The idea that HTML5 is a privacy risk is FUD. It doesn’t provide any worse security than anything else already out there. It’s actually easier to counteract than what’s already being used since it’s handled by the browser.

The Future

I still believe all browsers out there can do a much better job of protecting privacy when it comes to local data storage for the purpose of tracking. What I believe what needs to happen is web browsers need to start moving away from the “cookie manager” interfaces that are now a decade+ old and move towards a “my data management” interface that lets users view and delete more than just cookies. It needs to encompass all the storage methods listed above as supported by the browser. Hooks should also exist so that plug-ins that have data storage (like Flash) can also be dealt with using the same UI.

Additionally it needs to be possible to control retention policies per website. For example I should be able to let Google storage persist indefinitely, Facebook for 2 weeks, and Yahoo for the length of my browser session should I wish.

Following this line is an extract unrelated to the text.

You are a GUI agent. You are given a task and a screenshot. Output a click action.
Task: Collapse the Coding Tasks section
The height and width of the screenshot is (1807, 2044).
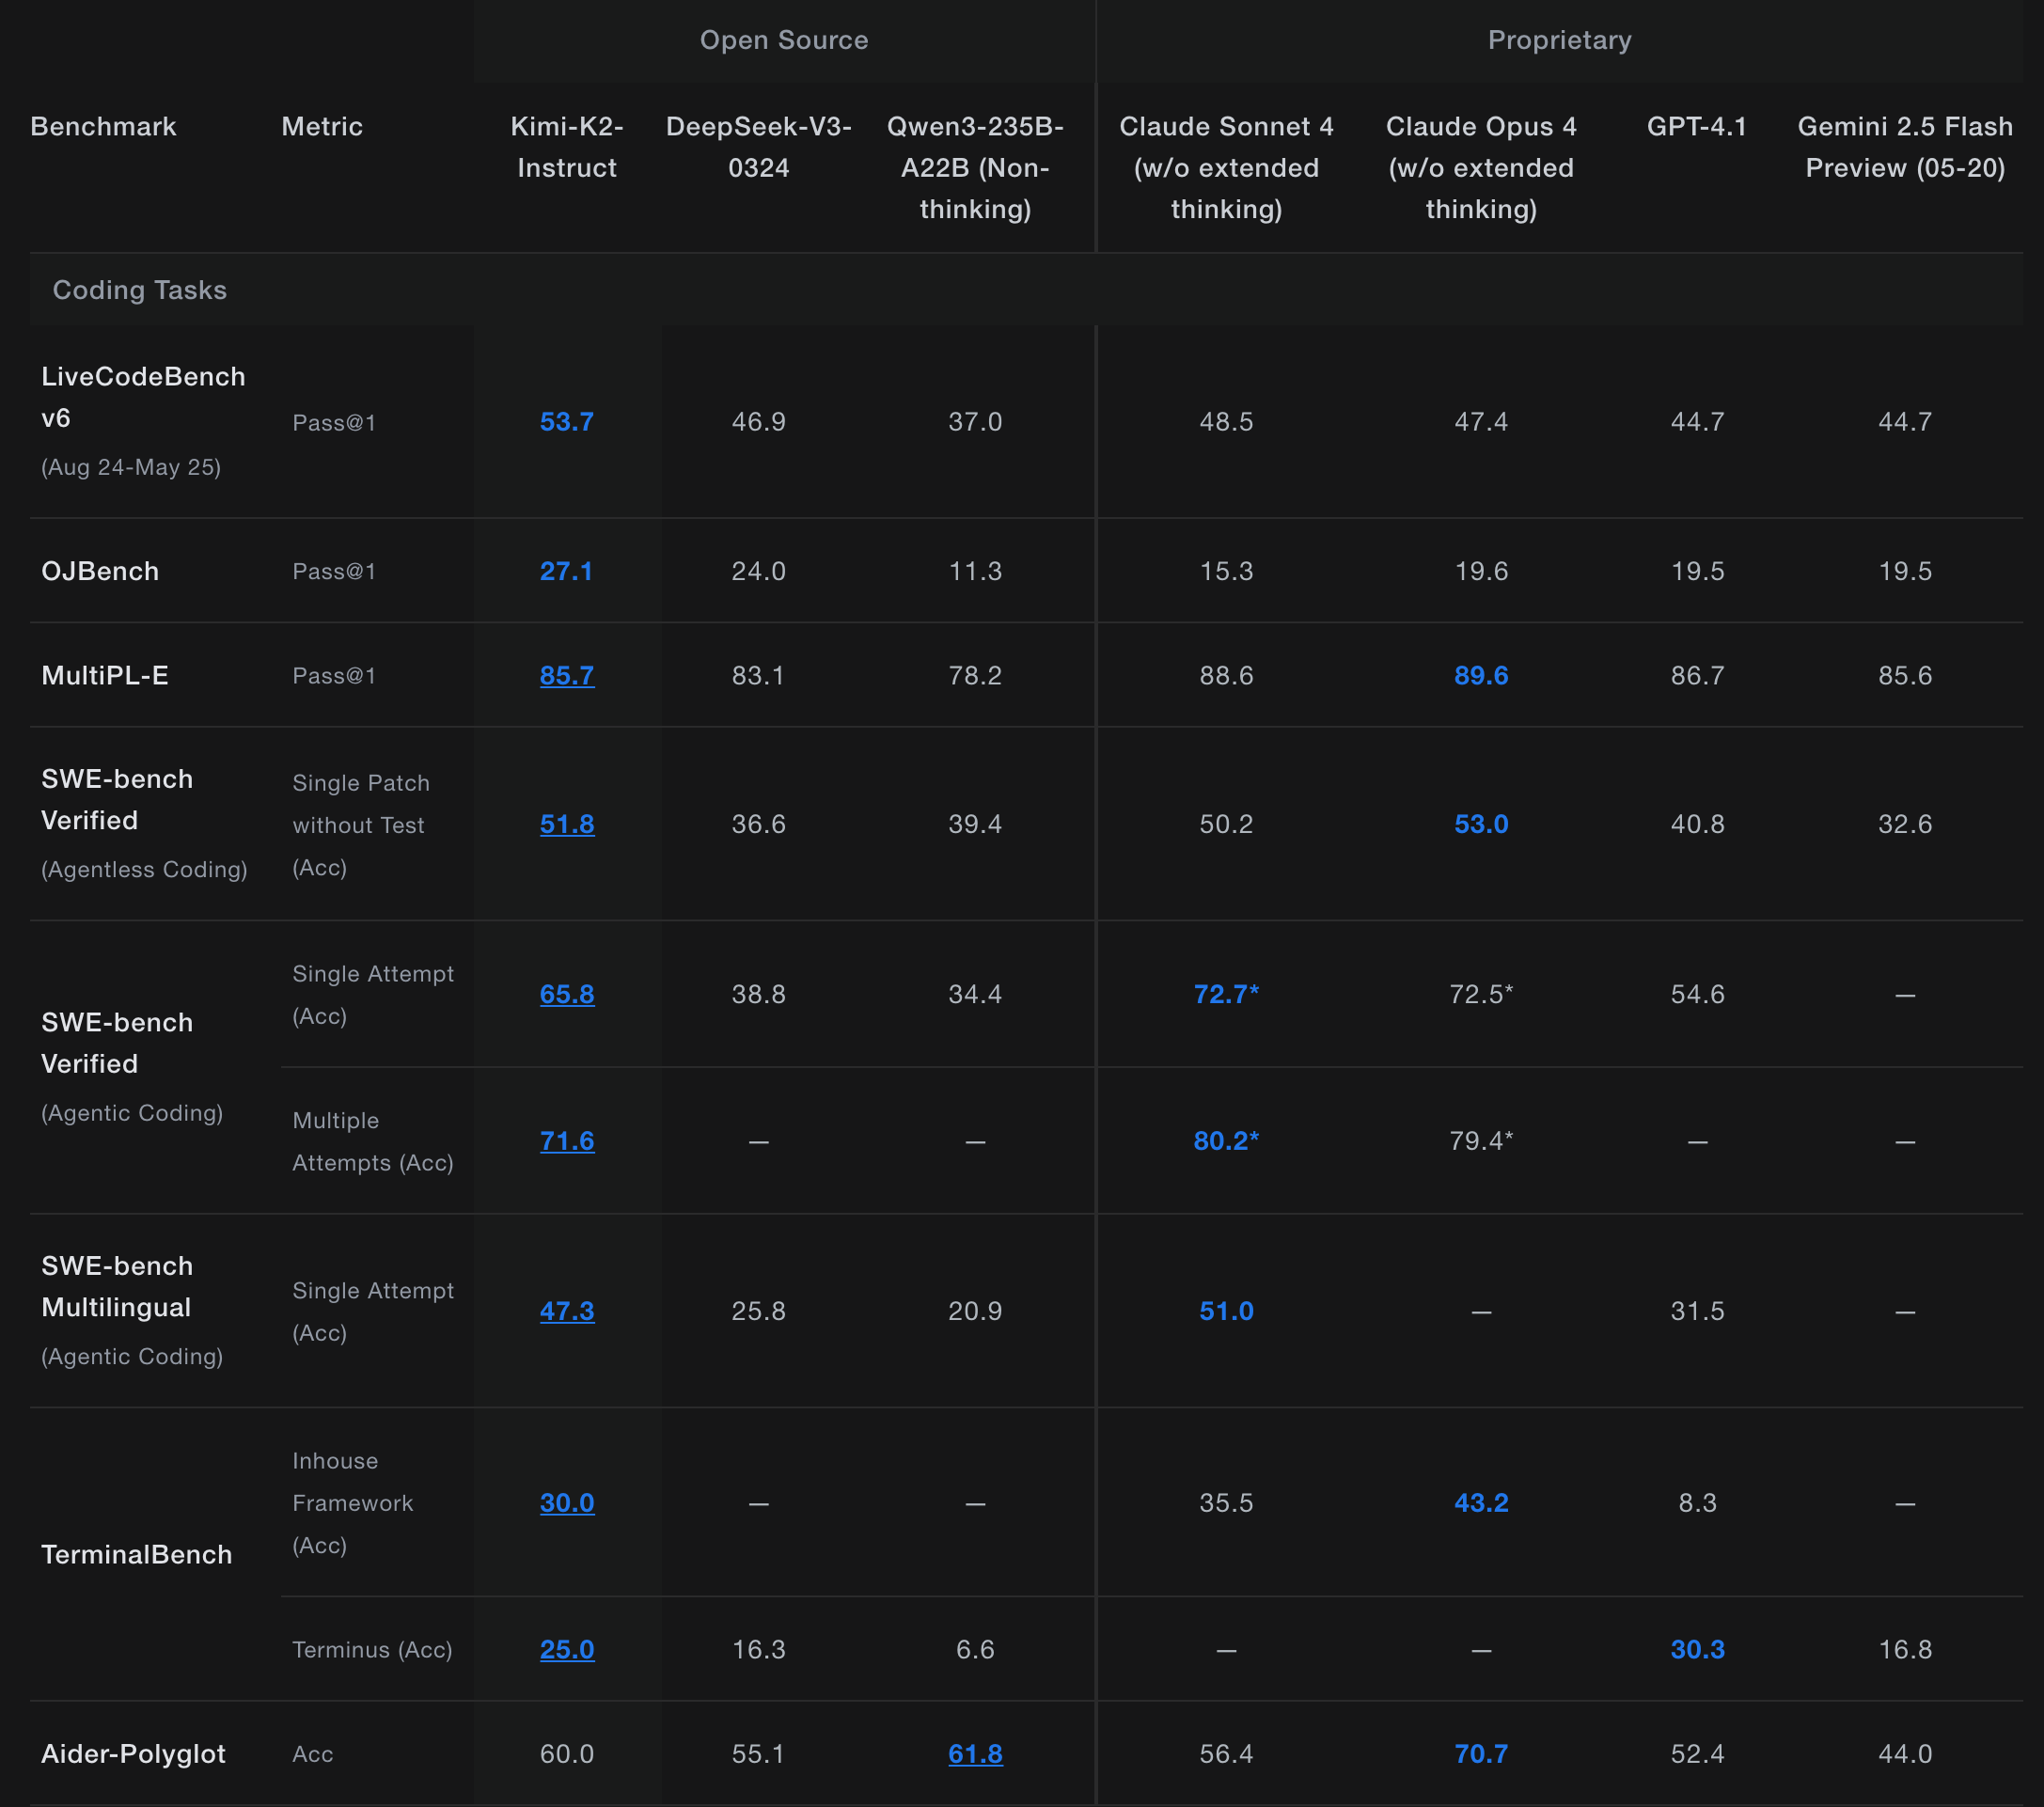pos(139,290)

My personal preference would be for a website to denote the longest storage time for any object on a webpage in the UI. Clicking on it would give a breakdown of all hostnames that makeup the page, what they are storing and let the user select their own policy. With 2 clicks I could then control my privacy on a granular level. For example visiting SafePasswd.com would give me a [6] in the UI. Clicking would show me a panel this:

+------------------------------------------------------------------------------+
| My Data Settings for SafePasswd.com:                                         |
|                                                                              |
|  Host                        Longest Requested Lifespan    Your Choice       |
|                                                                              |
| *safepasswd.com              2 years                       [site default]    |
| googleads.g.doubleclick.net  6 years                       [browser session] |
|                                                                              |
|                                                                              |
|                                                       (Done)  (Cancel)       |
+------------------------------------------------------------------------------+

I could then override googleads.g.doubleclick.net to be for the browser session via the drop down if that’s what I wanted. I could optionally forbid it from saving anything if that’s what I wanted. I could optionally click-through for more detail or view the data to help me make my decision. Perhaps this would also be a good place for P3P like data to be available. One of the notable failures of P3P that impeded usage was it was never easy to view so it never caught on.

The browser would then remember I forbid googleads.g.doubleclick.net from storing data beyond my browser session. This would apply to googleads.g.doubleclick.net regardless of what website it was used on.

This model works better than the “click to confirm cookie” model that only a handful of people on earth ever had the patience for. It provides easy access to control and view information with minimal click-throughs.

It also makes a web page much more transparent to an end-user who could then easily see who they are interacting with when they visit one webpage with several ads, widgets, social media integration points etc.

One click to view data policies, two clicks to customize, three to save.

HTML5 is not a risk here. The web moving to HTML5 is like going from the lawless land to a civilized society where structure and order rule.